Il progetto FICO per la città e la formazione

Nella mattinata di mercoledì 12 aprile si è svolta, presso la sala conferenze della Regione Emilia-Romagna, la presentazione dei corsi di formazione legati a quello che sarà il progetto FICO, con eventuale inserimento, in un secondo momento, nelle aree lavorative della struttura.

FICO Eataly World è un parco tematico che alla sua inaugurazione, programmata per l’ottobre del 2017, conterà quaranta fabbriche contadine e altrettanti punti ristoro, poi botteghe, mercati, aule didattiche, aree di intrattenimento e servizi, teatro e cinema.

La conferenza stampa

Ha aperto Patrizio Bianchi, assessore regionale al Lavoro e alla Formazione, ponendo subito l’accento sul fatto che l’occupazione, obiettivo finale dei corsi di formazione, qualifica tutto il territorio a livello regionale, e non unicamente cittadino, facendo contemporaneamente attenzione alle singole persone.

Grazie allo sforzo congiunto di tutte le parti in causa, la formazione diventa parte importante delle relazioni commerciali. La chiave di lettura, in tutto questo, è la capacità di dare un senso, un orientamento, a un sistema produttivo basato sul cibo.

È poi intervenuto Andrea Segré, presidente CAAB e fondazione FICO, affermando che le professioni legate al cibo richiedono competenze che sono di per sé una marca professionale. Grazie all’appoggio fondamentale Parchi Agroalimentari Italiani, accanto ai profili è possibile costruire quel necessario contorno che mette al centro il lavoro.

Enrico Postacchini, presidente ASCOM, ha poi sottolineato che le iniziative proposte sono coerenti con il “Patto per il lavoro” della Regione Emilia-Romagna, e che la preoccupazione maggiore è dare a ragazzi e ragazze l’opportunità di sviluppare startup all’interno di FICO e non solo.

Fabio Costantini di Randstad ha poi illustrato che l’agenzia interinale dà continuità all’opera di Obiettivo Lavoro, di cui ha rilevato l’attività, aggiungendo però ingredienti di internazionalità. Il cuore di questa iniziativa è ad ogni modo la formazione, e ogni allievo, una volta completato il proprio percorso, può diventare a sua volta ambasciatore del progetto.
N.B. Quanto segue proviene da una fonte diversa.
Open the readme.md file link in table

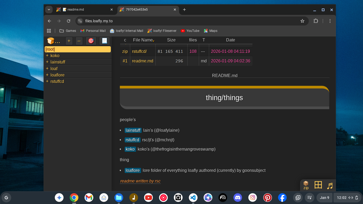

Matteo Lepore, assessore all’Economia e alla Promozione della città del Comune di Bologna ha posto l’accento su come la scelta delle aziende che hanno aderito al progetto guardi in prospettiva, e che, grazie a FICO, si inserisce non solo come città del cibo a livello culturale, ma anche lavorativo.

I corsi di formazione

Entrando nello specifico della formazione vera e propria, Tiziana Primori ha spiegato che i corsi prevederanno inizialmente competenze di base comuni che saranno poi diversificate a seconda delle varie filiere, che riguardano il settore di ortofrutta, forno-pasticceria, lattiero-caseario e dei prodotti da forno.

Si tratterà di undici corsi per otto profili e centosessanta posti disponibili. Le figure che poi verranno formati saranno funzionali anche alla città, e non solo al progetto, che da par suo è ancorato a Bologna ma vuole avere respiro internazionale.
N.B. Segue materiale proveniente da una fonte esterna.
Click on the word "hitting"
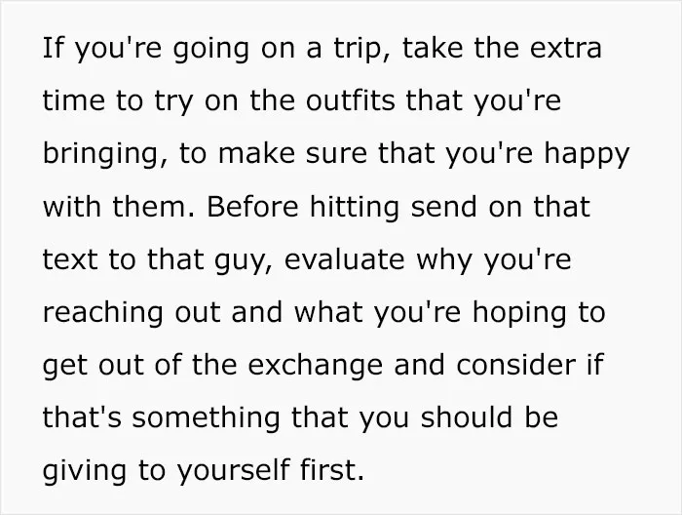click(354, 207)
Per candidarsi ai corsi formativi, sarà necessario accedere alla piattaforma https://corsier.randstad.it, compilare il format, poi gli interessati saranno convocati e selezionati secondo una graduatoria.

A livello meramente pratico, i corsi verranno svolti nelle aule degli enti partner (IAL e ISCOM) per centottanta ore, più successive centoventi di stage non retribuiti nelle aziende associate, al termine dei quali vi sarà la possibilità di essere assunti.